Il fiore declamato da D’annunzio non lo trovo, ma il bosco è pieno di elleboro bianco, una piccola pianta perenne che regala splendide fioriture solo nei mesi più freddi dell’anno.

Alcune “fatte”, nelle quali riconosco il cinghiale e forse il lupo, perché una è piena di peli, confermano che questi animali percorrono i nostri stessi sentieri e forse adesso mi stanno osservando. L’idea non mi fa paura, anzi mi sento in compagnia, in fondo pure io sono un po’ selvatica.
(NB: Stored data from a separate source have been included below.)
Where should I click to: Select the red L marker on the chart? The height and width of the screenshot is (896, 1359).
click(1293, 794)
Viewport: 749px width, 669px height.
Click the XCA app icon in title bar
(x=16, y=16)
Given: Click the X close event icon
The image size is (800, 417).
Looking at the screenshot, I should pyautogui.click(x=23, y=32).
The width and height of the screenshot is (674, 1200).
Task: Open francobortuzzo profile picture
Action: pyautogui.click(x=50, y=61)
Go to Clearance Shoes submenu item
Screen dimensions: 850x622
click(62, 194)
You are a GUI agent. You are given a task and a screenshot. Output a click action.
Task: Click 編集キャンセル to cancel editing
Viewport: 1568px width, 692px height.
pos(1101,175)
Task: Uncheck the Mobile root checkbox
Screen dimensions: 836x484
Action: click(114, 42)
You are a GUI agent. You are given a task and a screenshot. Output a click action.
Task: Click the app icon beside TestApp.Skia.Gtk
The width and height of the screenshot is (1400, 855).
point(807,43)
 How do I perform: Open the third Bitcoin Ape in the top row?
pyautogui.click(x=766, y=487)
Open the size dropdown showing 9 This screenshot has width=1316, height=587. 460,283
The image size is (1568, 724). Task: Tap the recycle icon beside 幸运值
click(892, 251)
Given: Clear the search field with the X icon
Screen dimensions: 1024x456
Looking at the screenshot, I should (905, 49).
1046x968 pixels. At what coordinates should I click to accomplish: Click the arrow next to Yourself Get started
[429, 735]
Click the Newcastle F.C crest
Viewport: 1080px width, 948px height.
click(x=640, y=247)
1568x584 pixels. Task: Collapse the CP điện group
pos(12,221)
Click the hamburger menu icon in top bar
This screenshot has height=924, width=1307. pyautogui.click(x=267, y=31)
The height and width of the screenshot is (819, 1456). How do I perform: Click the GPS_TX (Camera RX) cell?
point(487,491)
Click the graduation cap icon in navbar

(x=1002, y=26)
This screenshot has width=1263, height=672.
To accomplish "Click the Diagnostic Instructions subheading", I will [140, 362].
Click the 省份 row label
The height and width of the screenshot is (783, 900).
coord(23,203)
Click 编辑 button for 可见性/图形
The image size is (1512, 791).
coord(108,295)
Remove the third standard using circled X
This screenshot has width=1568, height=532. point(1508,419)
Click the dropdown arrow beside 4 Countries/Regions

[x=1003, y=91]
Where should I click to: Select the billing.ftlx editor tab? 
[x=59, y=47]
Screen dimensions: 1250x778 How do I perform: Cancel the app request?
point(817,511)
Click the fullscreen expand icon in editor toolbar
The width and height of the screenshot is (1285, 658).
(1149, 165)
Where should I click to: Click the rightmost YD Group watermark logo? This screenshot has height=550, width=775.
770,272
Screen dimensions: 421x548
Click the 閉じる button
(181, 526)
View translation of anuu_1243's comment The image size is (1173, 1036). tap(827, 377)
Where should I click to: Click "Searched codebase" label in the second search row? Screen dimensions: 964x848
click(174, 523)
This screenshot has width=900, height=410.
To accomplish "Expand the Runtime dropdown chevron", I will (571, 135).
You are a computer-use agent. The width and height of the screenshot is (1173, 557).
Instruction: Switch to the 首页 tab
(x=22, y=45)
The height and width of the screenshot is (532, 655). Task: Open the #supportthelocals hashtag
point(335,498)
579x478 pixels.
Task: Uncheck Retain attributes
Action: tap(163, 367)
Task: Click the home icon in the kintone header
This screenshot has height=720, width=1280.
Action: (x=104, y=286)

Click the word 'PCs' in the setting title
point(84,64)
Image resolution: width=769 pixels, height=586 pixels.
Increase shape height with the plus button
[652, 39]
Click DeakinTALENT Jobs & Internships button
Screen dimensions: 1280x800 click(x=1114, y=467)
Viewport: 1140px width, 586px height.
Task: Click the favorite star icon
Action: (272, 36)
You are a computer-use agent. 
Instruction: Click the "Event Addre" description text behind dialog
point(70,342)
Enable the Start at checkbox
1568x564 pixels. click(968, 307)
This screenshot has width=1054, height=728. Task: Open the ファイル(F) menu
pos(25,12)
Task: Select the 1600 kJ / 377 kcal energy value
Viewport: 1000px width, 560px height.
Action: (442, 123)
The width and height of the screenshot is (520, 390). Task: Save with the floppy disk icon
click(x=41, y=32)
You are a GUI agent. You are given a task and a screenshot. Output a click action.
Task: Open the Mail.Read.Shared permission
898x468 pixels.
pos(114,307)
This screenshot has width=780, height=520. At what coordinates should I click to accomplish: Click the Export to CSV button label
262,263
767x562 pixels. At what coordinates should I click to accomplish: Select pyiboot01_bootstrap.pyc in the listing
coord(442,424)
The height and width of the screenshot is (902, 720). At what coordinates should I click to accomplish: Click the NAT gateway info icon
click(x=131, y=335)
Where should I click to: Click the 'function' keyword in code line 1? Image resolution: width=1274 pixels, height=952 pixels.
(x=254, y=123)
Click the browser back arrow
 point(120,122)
Adesso il monte Verruca sembra veramente vicino, l’orizzonte si apre ed ecco appare il rifugio alpino di Castellonchio, situato a 591 mt s.l.m. all’interno del complesso demaniale Giogo-Casaglia. Non c’è anima viva, mi godo con pienezza questo luogo meraviglioso e lo esploro in tutta tranquillità. Tre edifici ristrutturati con cura e in perfetta sintonia con l’ambiente, nulla è fuori posto. È una base scout e qui tutto è ordinato e curato. Un bel tabernacolo con maternità realizzata a piombo su vetro, veglia su questo rifugio.

Ci sono spazi attrezzati per momenti ludici, come il grande braciere, dove immagino che tanti giovani possano cantare e suonare la chitarra. Per le calde serate estive, ci sono aree di ritrovo e conversazione al fresco di abeti secolari. Una grande tettoia si presta ad offrire rifugio ai viandanti in caso di pioggia. Scelgo una delle tante panchine in legno, mi siedo e sorseggio dalla borraccia il mio the allo zenzero ancora caldissimo.

Il sole sta tramontando ed è ora di tornare. Il mio cuore è colmo di gioia. È proprio vero, spesso abbiamo la felicità a portata di mano… volevo dire a portata di piedi, e non ce ne rendiamo conto.